At the dawn of the Revolutionary War, Carter was one of the wealthiest men in America, the owner of tens of thousands of acres of land, factories, iron works — and hundreds of slaves. But incrementally, almost unconsciously, Carter grew to feel that what he possessed was not truly his. In an era of empty Anglican piety, Carter experienced a feverish religious vision that impelled him to help build a church where blacks and whites were equals. In an age of publicly sanctioned sadism against blacks, he defied convention and extended new protections and privileges to his slaves. As the war ended and his fortunes declined, Carter dedicated himself even more fiercely to liberty, clashing repeatedly with his neighbors, his friends, government officials, and, most poignantly, his own family.

But Carter was not the only humane master, nor the sole partisan of freedom, in that freedom-loving age.
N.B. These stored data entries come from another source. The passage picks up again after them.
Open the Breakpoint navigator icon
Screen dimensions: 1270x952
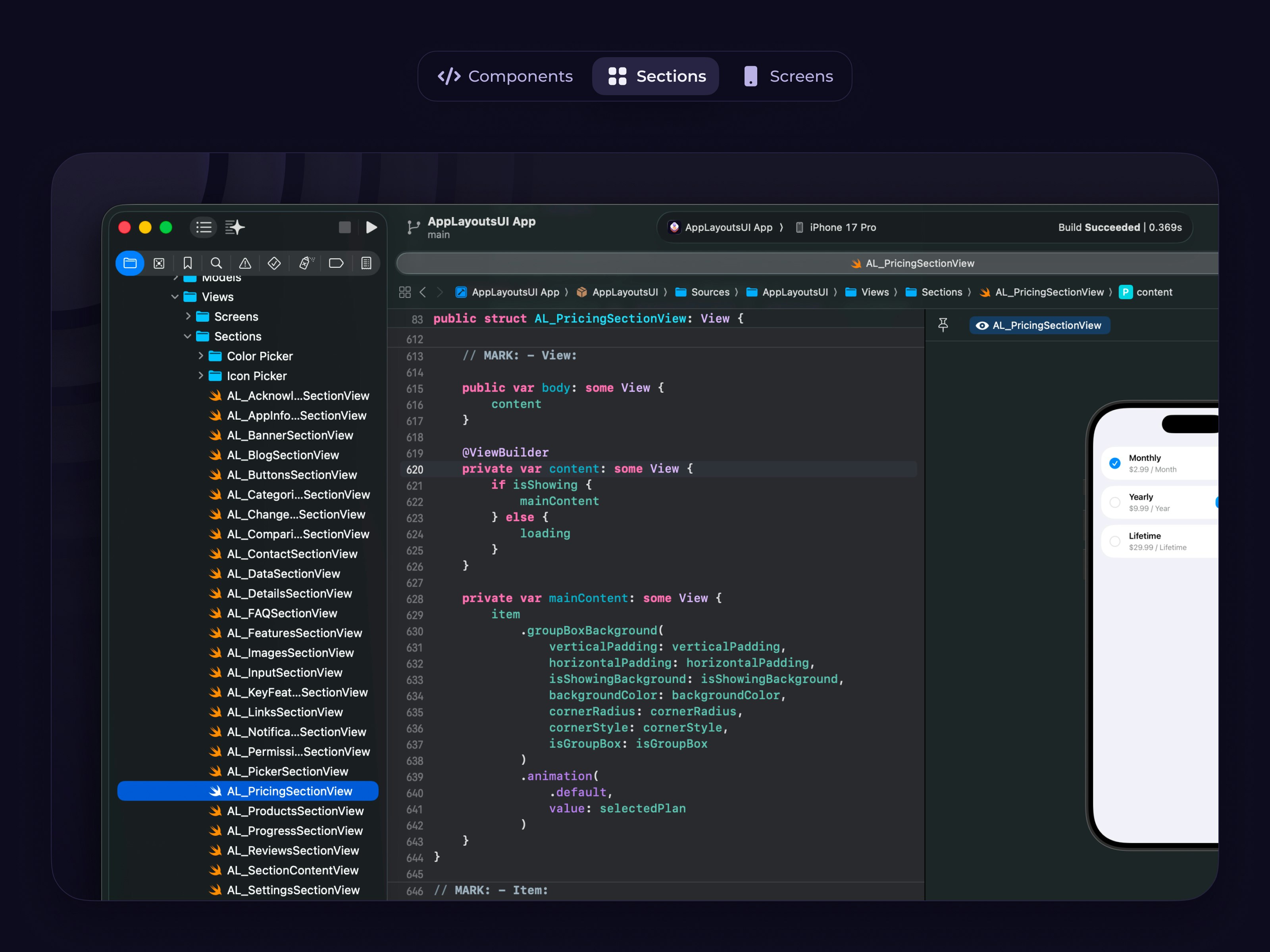tap(336, 263)
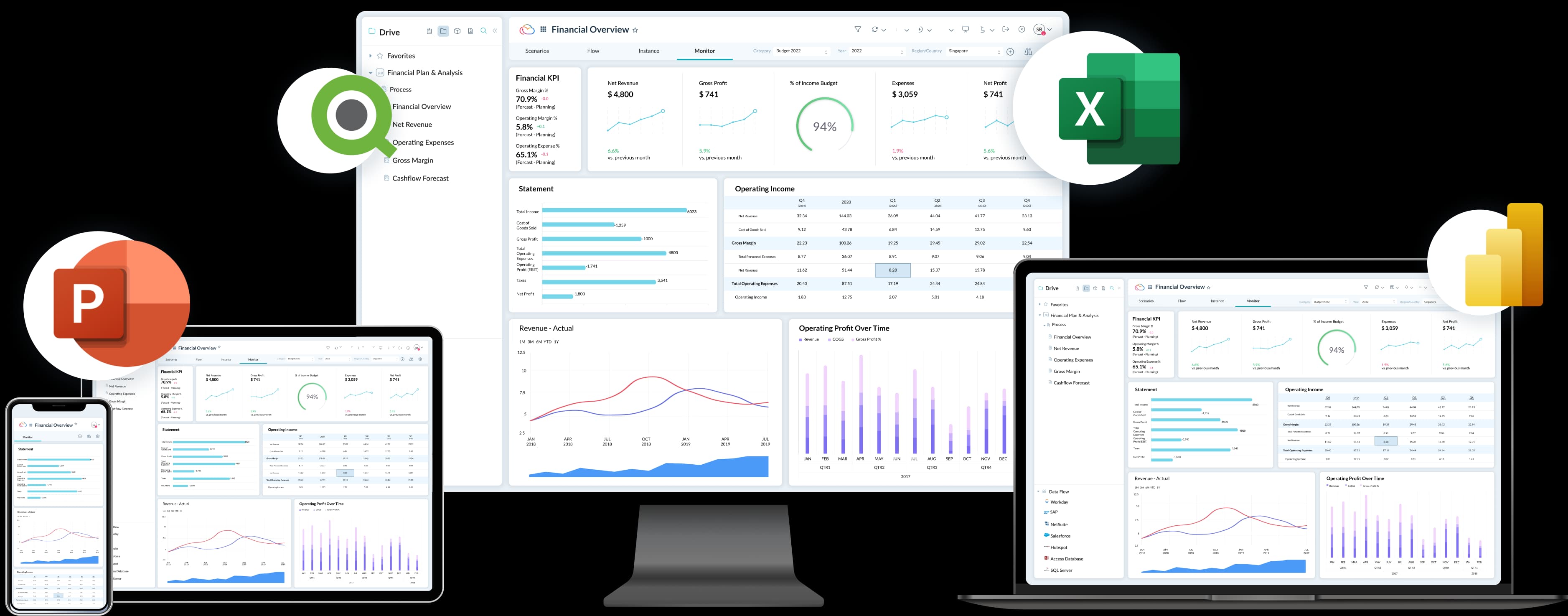Click presentation screen icon in center monitor toolbar
Viewport: 1568px width, 616px height.
click(x=966, y=29)
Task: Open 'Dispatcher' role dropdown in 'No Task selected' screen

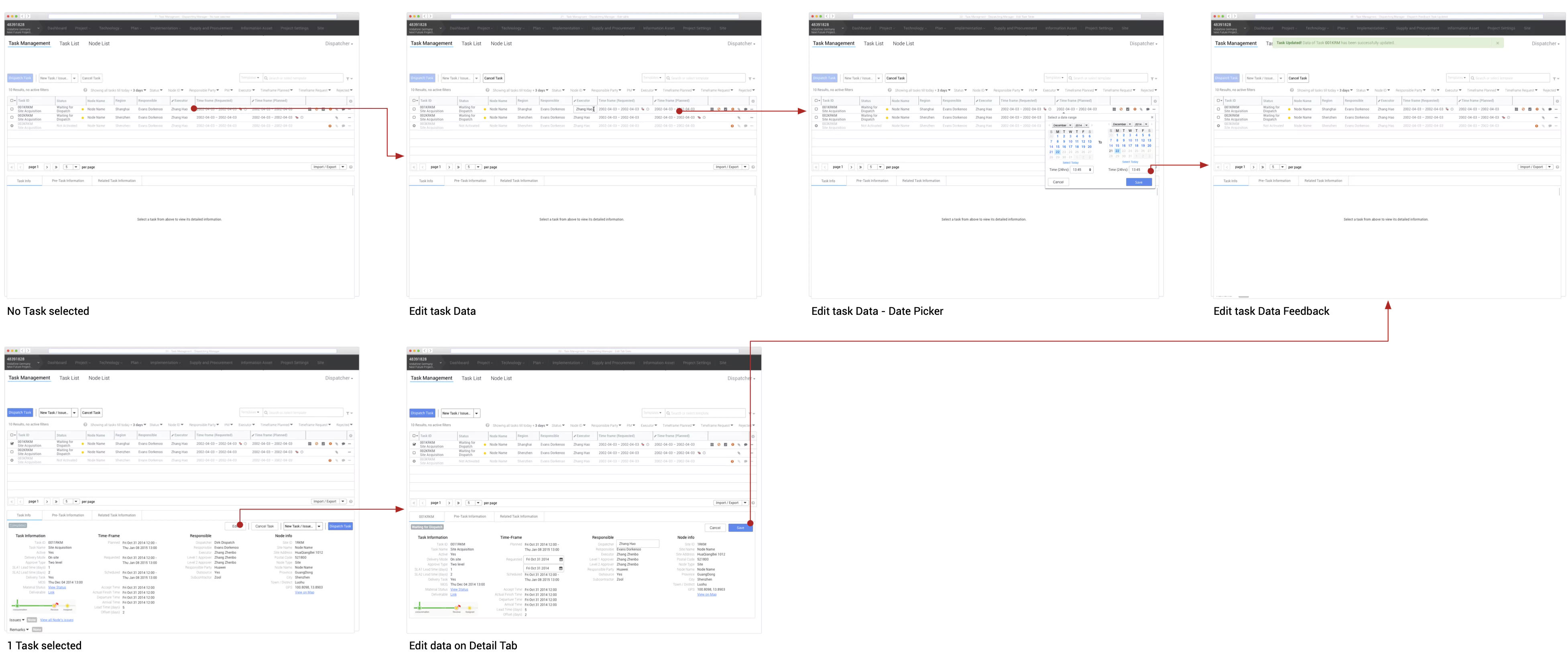Action: tap(338, 44)
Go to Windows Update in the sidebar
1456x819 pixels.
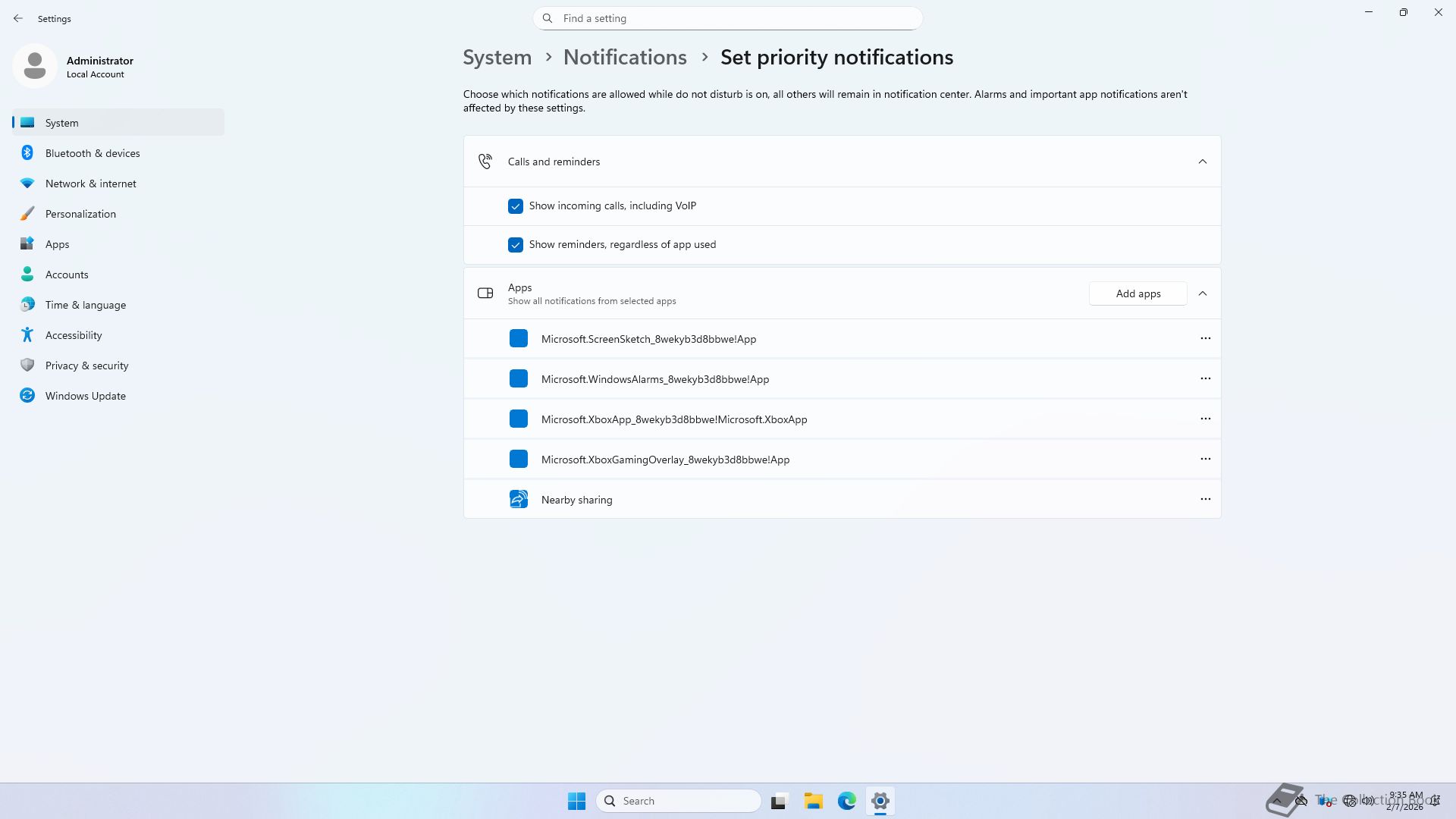click(85, 396)
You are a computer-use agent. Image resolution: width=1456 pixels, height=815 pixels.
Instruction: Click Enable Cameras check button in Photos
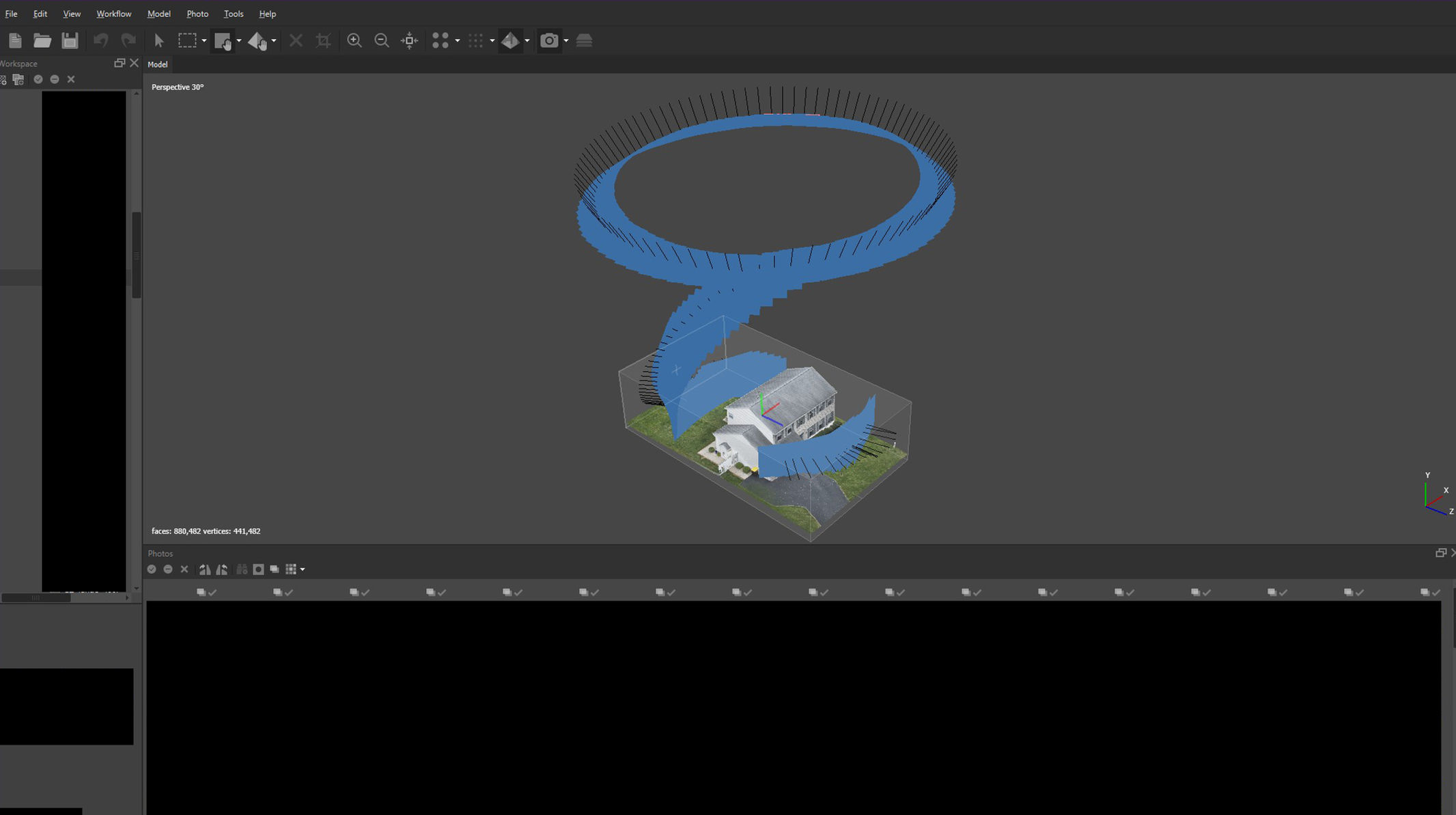[x=152, y=569]
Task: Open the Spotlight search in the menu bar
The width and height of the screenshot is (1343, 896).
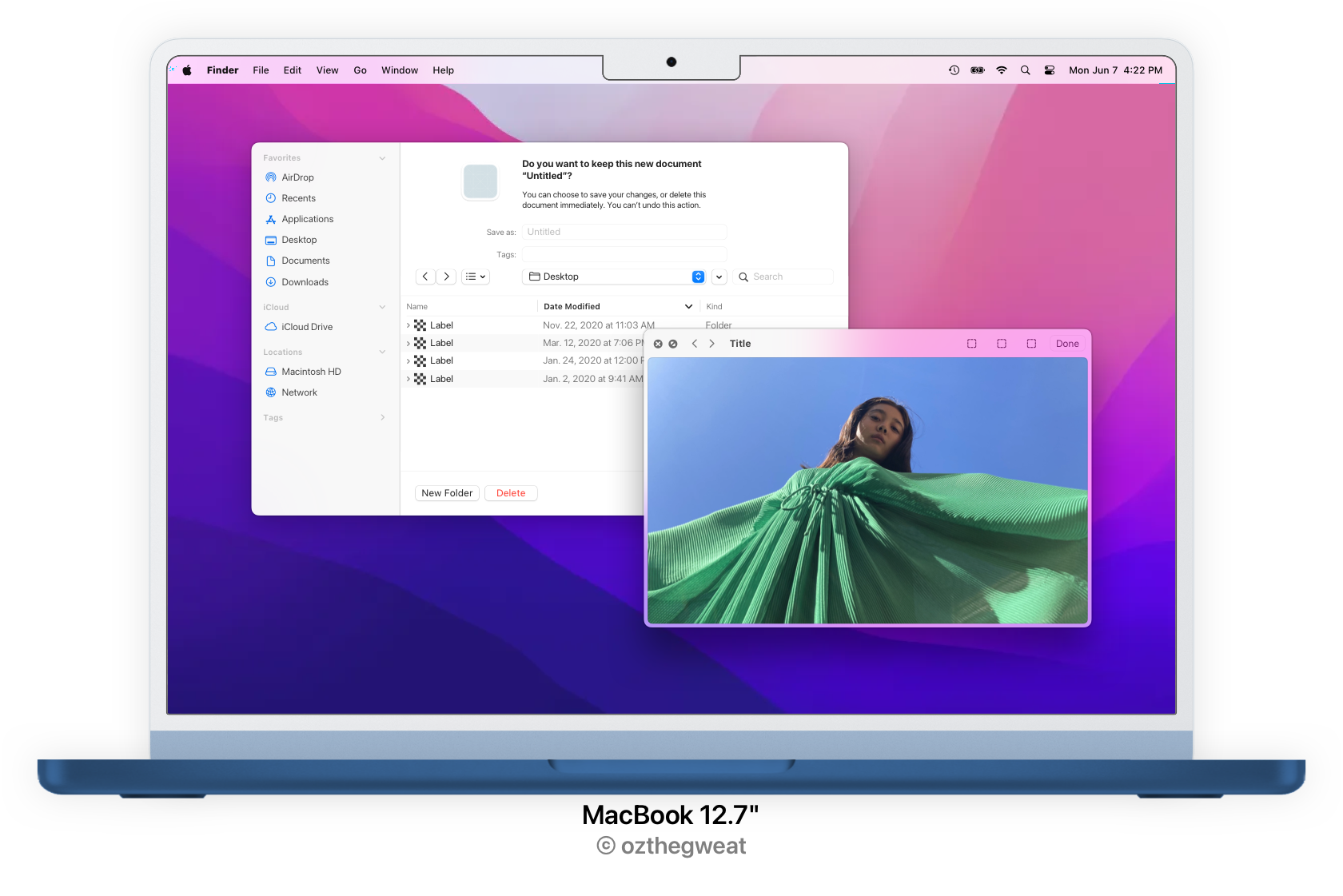Action: (x=1026, y=70)
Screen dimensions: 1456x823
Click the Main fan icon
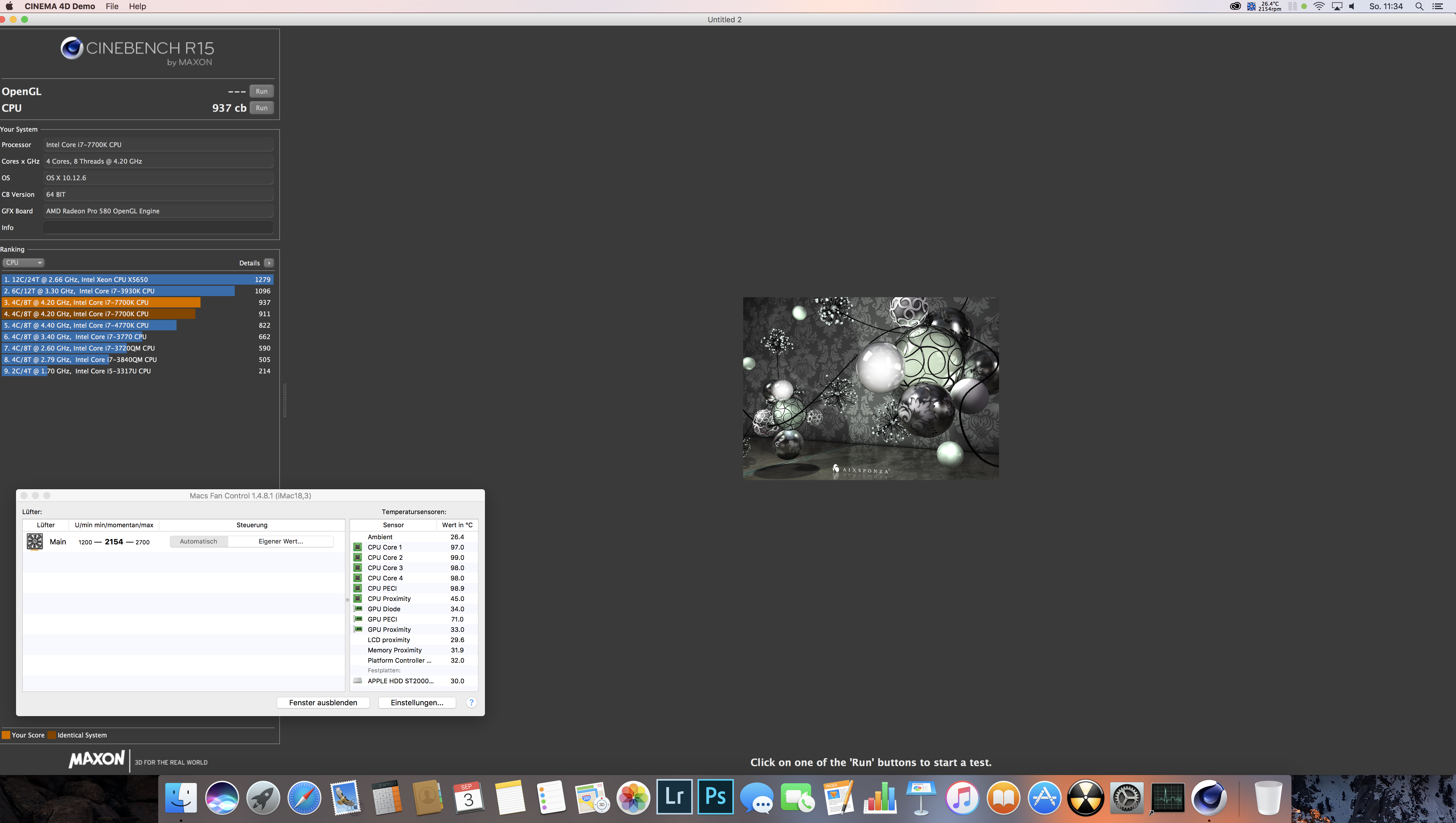(x=35, y=541)
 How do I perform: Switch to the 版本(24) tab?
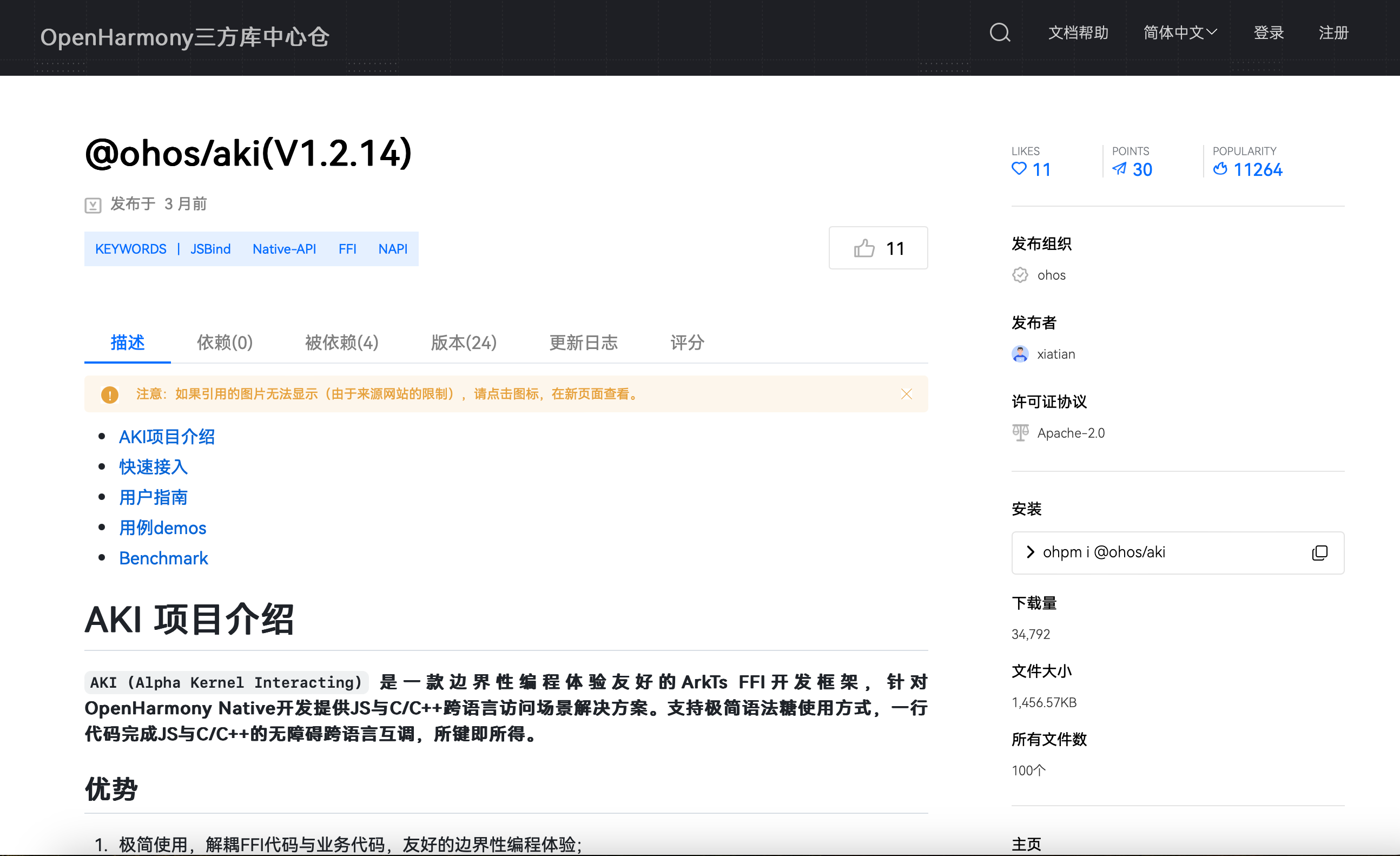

Why did this troubled, spiritually torn man dare to do what far more visionary slave owners only dreamed of? In answering this question, Andrew Levy teases out the very texture of Carter’s life and soul — the unspoken passions that divided him from others of his class, and the religious conversion that enabled him to see his black slaves in a new light.

Drawing on years of painstaking research, written with grace and fire, The First Emancipator is a portrait of an unsung hero who has finally won his place in American history. It is an astonishing, challenging, and ultimately inspiring book.